少し風邪気味だったので、帰りに買い物をして、家に帰り激辛のカレーを作り、早めに寝た。

良い子はみんなご褒美がもらえる

2019-04-26 10:46:15 | 演劇
4月24日(水)の昼に赤坂ACTシアターで、トム・ストッパードの「良い子はみんなご褒美がもらえる」を観る。トム・ストッパードが書いた一幕物の芝居で、アンドレ・プレヴィンが音楽を書いているうえに、生のオーケストラが演奏をするというので、なかなか見る機会が少ないと思い観にいった。15時開演で、休憩なしの1幕で終演は16時20分頃。主演は堤真一とABC-Zの橋本良亮。そのためか、満席で中年のご婦人が多かった。

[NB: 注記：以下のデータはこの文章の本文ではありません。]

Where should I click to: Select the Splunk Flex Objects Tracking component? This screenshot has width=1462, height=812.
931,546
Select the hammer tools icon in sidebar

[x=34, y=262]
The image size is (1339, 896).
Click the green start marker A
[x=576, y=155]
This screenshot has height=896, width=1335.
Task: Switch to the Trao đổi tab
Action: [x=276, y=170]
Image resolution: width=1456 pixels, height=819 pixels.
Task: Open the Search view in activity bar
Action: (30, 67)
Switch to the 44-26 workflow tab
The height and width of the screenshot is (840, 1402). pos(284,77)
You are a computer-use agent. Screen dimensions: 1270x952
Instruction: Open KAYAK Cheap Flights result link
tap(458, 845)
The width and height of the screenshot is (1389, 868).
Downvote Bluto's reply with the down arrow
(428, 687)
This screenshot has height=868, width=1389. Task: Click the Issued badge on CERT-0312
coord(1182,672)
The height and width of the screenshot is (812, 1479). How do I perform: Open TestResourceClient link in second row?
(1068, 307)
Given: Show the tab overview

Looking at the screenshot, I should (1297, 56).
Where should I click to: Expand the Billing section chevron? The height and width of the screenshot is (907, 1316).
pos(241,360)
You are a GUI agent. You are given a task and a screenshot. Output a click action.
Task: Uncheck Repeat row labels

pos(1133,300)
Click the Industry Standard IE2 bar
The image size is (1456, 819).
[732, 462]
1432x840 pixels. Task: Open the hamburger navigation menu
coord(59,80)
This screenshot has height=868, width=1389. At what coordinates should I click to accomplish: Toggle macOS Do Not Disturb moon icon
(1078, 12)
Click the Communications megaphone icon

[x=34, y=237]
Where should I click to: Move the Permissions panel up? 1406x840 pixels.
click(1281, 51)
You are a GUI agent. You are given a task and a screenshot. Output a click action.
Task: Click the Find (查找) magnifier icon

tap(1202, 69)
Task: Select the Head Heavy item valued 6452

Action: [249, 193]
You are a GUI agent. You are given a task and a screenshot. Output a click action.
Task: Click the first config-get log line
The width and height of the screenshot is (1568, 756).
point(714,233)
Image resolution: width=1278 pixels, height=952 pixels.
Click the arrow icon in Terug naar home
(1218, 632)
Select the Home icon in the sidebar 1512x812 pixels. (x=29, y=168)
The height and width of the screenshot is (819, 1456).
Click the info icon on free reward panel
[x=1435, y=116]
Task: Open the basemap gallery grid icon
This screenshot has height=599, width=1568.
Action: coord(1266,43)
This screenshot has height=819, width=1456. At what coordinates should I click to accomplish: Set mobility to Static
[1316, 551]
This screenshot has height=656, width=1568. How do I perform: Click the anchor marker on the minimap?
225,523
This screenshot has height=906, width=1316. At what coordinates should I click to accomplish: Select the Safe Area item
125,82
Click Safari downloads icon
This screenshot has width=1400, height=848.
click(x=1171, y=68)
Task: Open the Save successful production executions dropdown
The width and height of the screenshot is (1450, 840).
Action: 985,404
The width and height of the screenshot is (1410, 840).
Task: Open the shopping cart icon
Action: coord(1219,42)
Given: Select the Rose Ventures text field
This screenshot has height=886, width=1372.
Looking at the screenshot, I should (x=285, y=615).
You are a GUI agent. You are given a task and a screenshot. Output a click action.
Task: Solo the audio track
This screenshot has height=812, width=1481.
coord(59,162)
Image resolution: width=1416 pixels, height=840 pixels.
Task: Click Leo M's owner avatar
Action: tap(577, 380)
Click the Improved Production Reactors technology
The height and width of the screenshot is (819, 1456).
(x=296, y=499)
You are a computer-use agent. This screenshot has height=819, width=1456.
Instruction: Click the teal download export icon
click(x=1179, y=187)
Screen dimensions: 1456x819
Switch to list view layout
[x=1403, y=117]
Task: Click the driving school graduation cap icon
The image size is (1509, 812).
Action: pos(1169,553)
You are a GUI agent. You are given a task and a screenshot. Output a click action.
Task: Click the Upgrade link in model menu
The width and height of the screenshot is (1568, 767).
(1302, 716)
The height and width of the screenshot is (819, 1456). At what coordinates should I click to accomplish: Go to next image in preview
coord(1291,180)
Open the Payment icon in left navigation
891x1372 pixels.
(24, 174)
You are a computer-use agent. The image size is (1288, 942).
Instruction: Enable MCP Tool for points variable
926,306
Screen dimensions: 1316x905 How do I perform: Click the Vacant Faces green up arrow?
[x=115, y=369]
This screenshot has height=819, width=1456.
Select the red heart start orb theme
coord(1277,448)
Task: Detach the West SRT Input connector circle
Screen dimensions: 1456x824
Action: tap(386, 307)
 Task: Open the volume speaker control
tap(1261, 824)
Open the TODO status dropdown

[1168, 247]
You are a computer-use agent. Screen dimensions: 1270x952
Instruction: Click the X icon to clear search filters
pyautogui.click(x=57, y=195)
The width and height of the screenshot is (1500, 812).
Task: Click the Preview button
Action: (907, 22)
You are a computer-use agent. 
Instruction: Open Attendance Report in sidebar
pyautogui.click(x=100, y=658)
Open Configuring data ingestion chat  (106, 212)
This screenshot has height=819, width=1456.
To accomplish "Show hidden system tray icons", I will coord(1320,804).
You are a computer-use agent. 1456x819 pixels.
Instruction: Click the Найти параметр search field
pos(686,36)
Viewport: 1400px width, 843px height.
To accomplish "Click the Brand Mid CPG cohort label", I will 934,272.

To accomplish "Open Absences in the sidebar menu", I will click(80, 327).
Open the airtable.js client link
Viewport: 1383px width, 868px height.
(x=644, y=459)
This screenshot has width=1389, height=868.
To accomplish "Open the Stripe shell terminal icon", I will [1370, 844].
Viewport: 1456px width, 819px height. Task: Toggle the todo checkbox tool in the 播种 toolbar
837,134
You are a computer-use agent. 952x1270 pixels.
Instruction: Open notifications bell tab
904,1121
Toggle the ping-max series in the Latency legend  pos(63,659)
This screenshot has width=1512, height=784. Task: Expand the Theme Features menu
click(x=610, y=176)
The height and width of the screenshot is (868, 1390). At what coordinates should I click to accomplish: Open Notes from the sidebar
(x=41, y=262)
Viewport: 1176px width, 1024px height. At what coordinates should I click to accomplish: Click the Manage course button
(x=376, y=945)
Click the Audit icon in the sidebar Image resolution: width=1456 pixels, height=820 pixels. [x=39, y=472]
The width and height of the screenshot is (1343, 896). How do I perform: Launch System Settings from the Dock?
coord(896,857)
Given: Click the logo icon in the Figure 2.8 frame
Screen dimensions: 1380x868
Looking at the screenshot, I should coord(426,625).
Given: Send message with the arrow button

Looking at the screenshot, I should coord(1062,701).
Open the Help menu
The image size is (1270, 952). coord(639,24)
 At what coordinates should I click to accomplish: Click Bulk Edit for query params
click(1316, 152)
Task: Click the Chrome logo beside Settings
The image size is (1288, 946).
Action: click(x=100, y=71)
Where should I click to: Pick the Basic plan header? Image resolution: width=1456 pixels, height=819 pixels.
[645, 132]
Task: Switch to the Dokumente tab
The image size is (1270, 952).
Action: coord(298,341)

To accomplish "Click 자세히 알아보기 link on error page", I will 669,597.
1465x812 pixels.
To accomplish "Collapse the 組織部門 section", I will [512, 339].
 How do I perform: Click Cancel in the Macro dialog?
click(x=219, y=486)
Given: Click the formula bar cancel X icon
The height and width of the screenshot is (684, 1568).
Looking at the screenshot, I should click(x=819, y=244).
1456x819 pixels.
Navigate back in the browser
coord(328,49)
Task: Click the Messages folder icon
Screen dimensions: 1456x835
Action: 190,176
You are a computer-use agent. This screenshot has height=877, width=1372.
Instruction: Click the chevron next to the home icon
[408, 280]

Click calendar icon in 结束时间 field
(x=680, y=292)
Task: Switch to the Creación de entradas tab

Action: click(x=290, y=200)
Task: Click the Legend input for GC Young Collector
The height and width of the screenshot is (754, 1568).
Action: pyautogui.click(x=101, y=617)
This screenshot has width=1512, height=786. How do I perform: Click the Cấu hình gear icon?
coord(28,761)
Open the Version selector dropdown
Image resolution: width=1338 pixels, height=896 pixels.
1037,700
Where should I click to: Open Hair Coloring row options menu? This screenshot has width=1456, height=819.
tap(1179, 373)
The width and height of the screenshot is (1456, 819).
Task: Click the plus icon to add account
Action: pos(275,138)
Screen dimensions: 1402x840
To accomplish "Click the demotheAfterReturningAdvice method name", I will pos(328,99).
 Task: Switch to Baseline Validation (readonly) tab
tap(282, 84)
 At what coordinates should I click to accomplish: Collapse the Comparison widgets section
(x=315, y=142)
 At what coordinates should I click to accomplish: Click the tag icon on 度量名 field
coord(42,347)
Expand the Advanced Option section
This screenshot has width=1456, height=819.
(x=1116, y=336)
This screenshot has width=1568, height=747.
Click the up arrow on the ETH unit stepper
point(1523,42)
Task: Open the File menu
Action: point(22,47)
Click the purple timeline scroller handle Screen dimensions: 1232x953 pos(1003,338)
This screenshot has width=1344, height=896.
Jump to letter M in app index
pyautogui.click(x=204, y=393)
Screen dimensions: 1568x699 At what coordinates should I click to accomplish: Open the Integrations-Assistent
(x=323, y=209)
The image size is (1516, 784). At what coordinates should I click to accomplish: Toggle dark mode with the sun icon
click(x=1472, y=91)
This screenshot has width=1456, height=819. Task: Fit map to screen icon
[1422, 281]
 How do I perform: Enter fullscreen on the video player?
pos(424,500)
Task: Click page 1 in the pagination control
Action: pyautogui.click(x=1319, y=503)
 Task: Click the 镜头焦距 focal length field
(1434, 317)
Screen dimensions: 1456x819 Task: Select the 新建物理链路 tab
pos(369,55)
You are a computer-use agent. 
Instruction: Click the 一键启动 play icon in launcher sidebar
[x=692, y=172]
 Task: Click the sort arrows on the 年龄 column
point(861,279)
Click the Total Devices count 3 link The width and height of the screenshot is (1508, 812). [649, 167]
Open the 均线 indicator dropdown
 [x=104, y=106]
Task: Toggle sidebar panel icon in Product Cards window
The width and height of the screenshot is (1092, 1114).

チラシの宣伝文句では、「想像する自由、信じる自由。それぞれの自由のために・・・」というような感じなので、政治的なメッセージを強く打ち出した作品かと思ったら、やはりストッパードらしく、皮肉に満ちた視線で権威を笑い飛ばすような描き方で、まるで落語みたいな喜劇だと感じた。もっと喜劇だということを強調した方が、観客にも内容が伝わると思う。

話の内容は、旧ソ連で反体制の政治犯が、監獄ではなく精神病院の病棟に入れられる。本人は抗議の意味でハンストを行うが、政治犯として有名なので、死んでしまうと西側諸国に非難されるため、何とか精神病の治療を受けて正常な精神になったと本人に言わせて、それを口実に釈放しようと秘密警察は考える。一方、その政治犯は同性同名の男と同じ病室に入れられて、その相手の男は自分がオーケストラを率いており、病院の中でもオーケストラが存在していると思い込んでいる精神病の男だ。その男から政治犯の男は音楽の話をさんざんされるのでうんざりしている。

こういう背景なので、生のオーケストラが舞台後方に乗っていて、男の幻想に合わせて演奏をする形だ。ちゃんとした演奏ができるメンバーが集められていて、アンドレ・プレヴィンの音楽なので、現代音楽的な部分から、映画音楽的な部分までいろいろと演奏する。男の幻想で曲を演奏するだけではなく、劇の進行に合わせて、映画音楽的に背景音楽を演奏する部分もある。劇の背景でオーケストラ演奏して舞台を盛り上げるというのは、19世紀中頃まで英国で流行っていた「メロドラマ」(現在のメロドラマとは意味が違う)という形式で、原題の芝居でこうした形式で上演するのは凄く珍しいなと思った。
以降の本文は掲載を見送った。